自民党の名門派閥、宏池会、1993年6月に宮澤喜一総理が退陣して以来政権の座に就いていません。

岸田文雄さんがいち早く総裁選へ挑戦を表明しました。珍しく素早い決断だと思いました。

昨日高市早苗さんが出馬会見しました。安倍前総理の路線の継承と強化を前面に打ち出しました。超タカ派路線です。

安倍前総理が全面的に支援する動きを始めていることが報じられてました。事実上の安倍政権の復活です。

安倍前総理は自分が強力に支持することで高市さんに一定の票数を確保させることが狙いでしょう。

その上で先行する岸田さんらにプレッシャーをかけて総裁選全般に影響力を行使したいのだと思います。

今度の総裁選挙は安倍前総理がキングメーカーとなって完全復権がなるかどうか、これが本当の争点になってきました。

高市さんの出馬で岸田さんの存在は違いが際立ちました。保守本流らしさを示すチャンスです。

掲げた政策の中心は国民の暮らしを良くしようという宮澤元総理の生活大国路線を引き継ぐものです。

所得倍増で中間層を厚くしようというのは宏池会の生みの親の池田隼人元総理の路線です。

問題は外交です。中国が覇権主義的傾向を強めている中でどう振る舞うかは大きな課題です。

高市さんは強硬路線です。領土領海領空を守る、新たな戦争への対応にまで言及していました。

中国に対する強硬路線を鮮烈に打ち出し保守層の支持を確実にしようとの選挙戦略だと思います。

岸田さんの外交路線は高市さんとは異なり日米同盟を基軸としつつ対話を軸にした穏健路線だと思われます。

強大化する一方の中国に対しどちらの路線が日本の国益にかなうか徹底的な論戦が不可欠です。

アフガンからの撤退問題でアメリカの力の陰りは明確になりました。
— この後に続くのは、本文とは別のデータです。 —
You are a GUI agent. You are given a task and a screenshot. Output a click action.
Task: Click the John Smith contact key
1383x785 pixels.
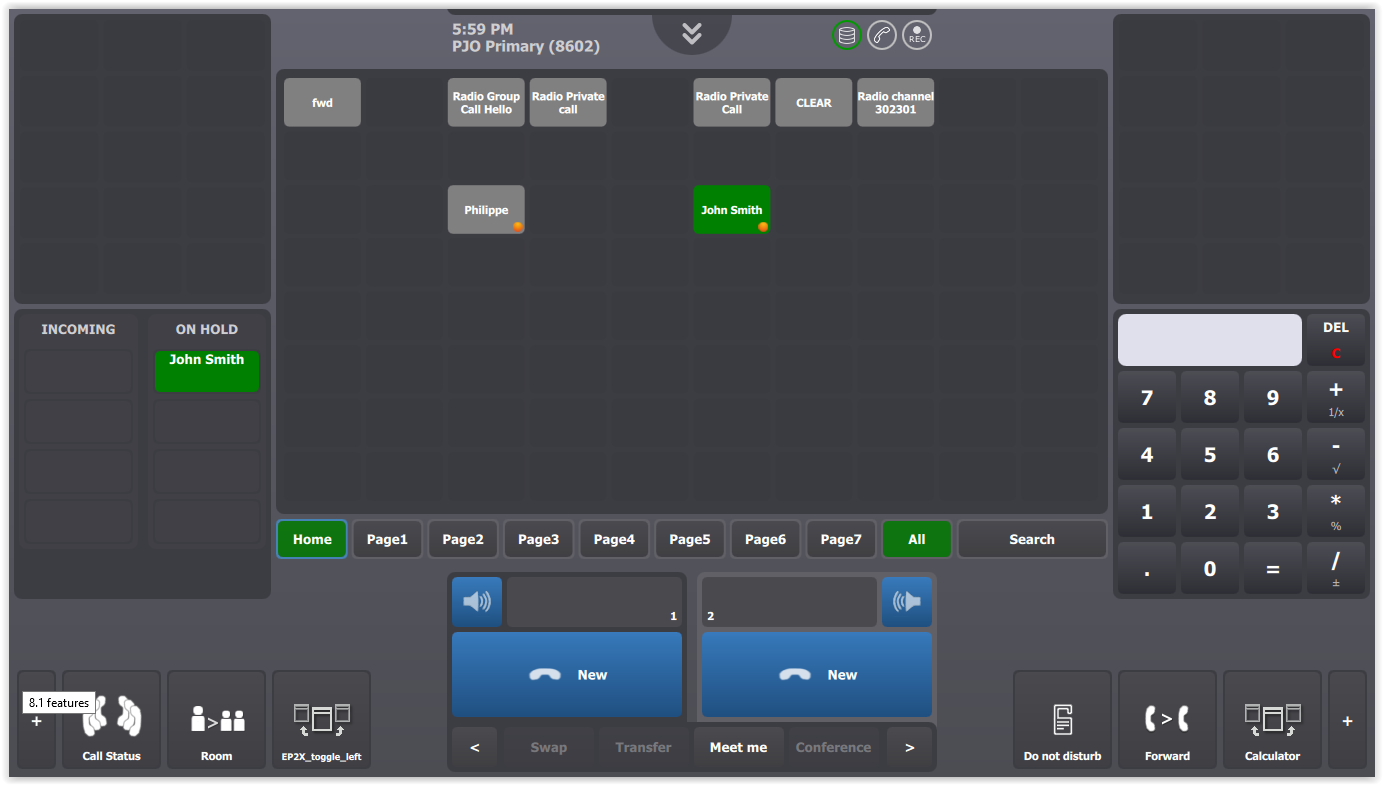(x=731, y=210)
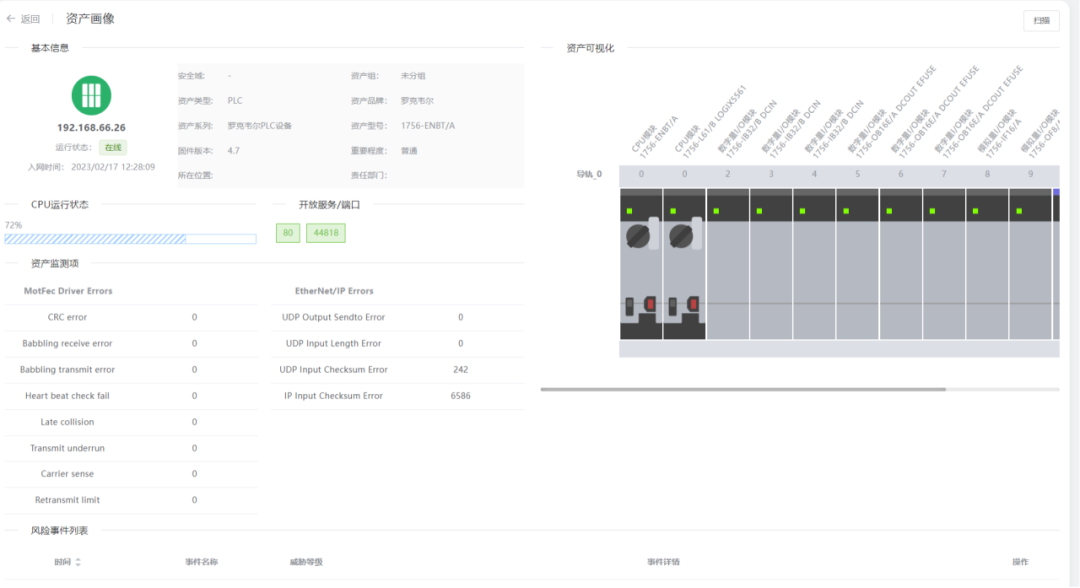Image resolution: width=1080 pixels, height=588 pixels.
Task: Select open port 44818 tag
Action: (x=325, y=233)
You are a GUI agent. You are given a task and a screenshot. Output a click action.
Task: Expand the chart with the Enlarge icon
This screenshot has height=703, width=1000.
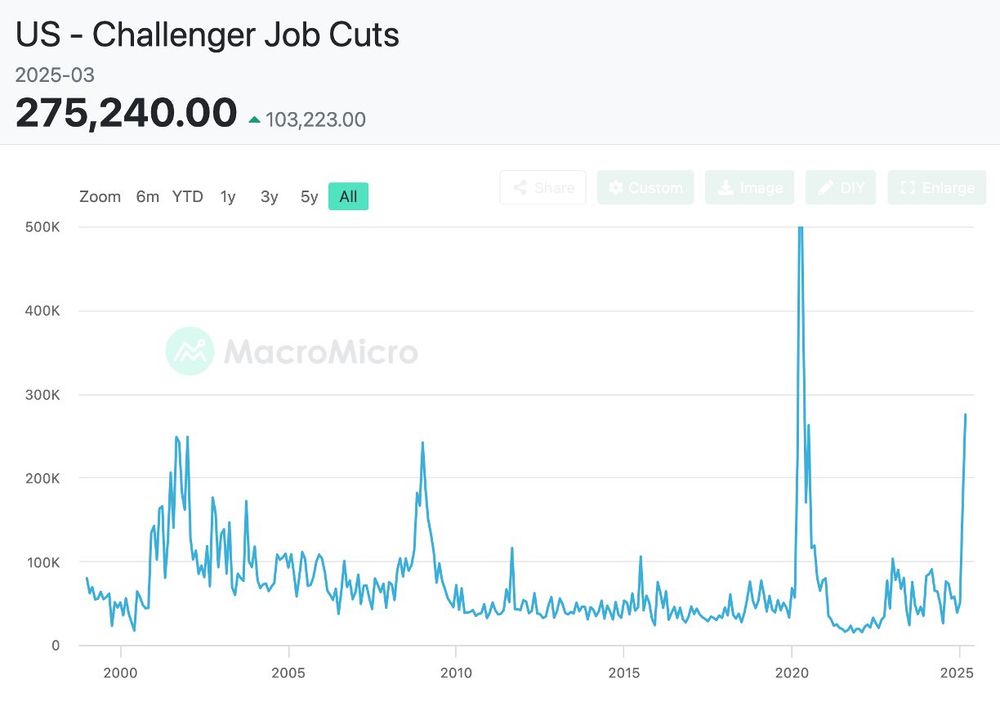click(x=908, y=188)
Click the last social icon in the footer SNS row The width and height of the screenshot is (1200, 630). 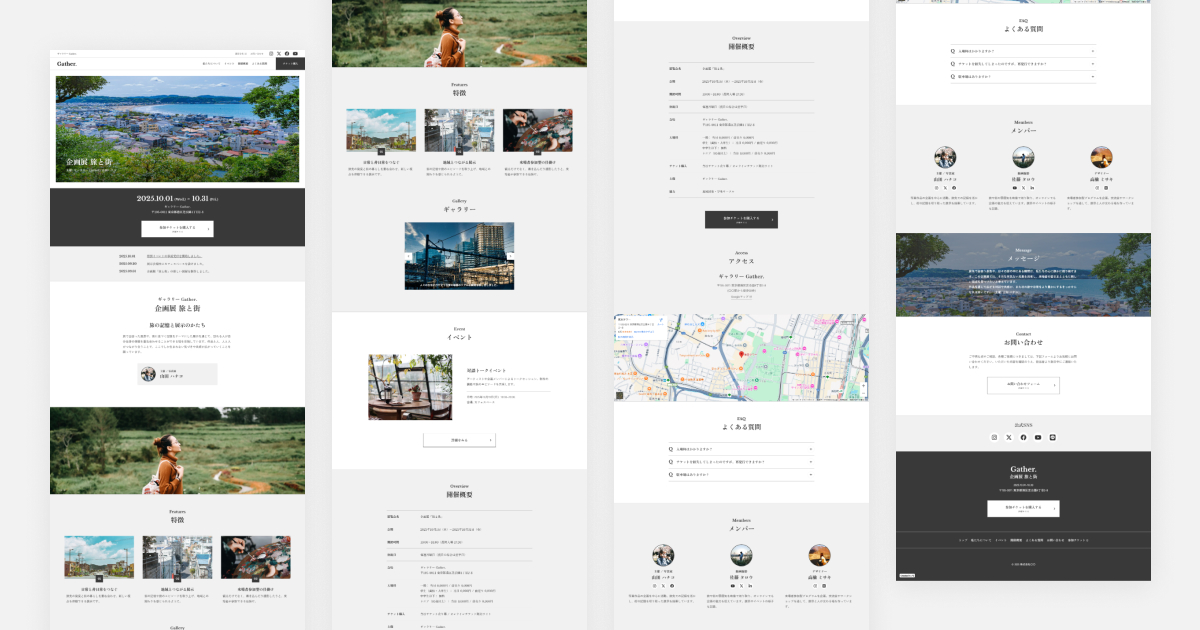[1052, 437]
この状況の変化も大きな論点です。

日本はアメリカに過度に依存することなく独自の道を歩むことが求められています。

独自とはより強硬になるのかそれとも柔軟さを織り交ぜてしのぐのかこれが争点となると思います。

岸田さんと高市さんとの一番の違いは高市さんは完全に安倍前総理の指導下にあることです。

逆らうことはあり得ません。モリカケや桜、河合夫妻への1億5千万の選挙資金提供問題にふたをしてくれます。

岸田さんはどう出るのでしょう。安倍前総理との間合いを見る上で最もわかりやすい問題です。

岸田さんも高市さんと五十歩百歩ならば政権の座欲しさに妥協したと言われても仕方ありません。

岸田さんにとって政権のフリーハンドを安倍前総理に握られることにつながります。

これでは保守本流が政権を奪ったとしても意味がないと思います。保守本流の意地を私は見たいです。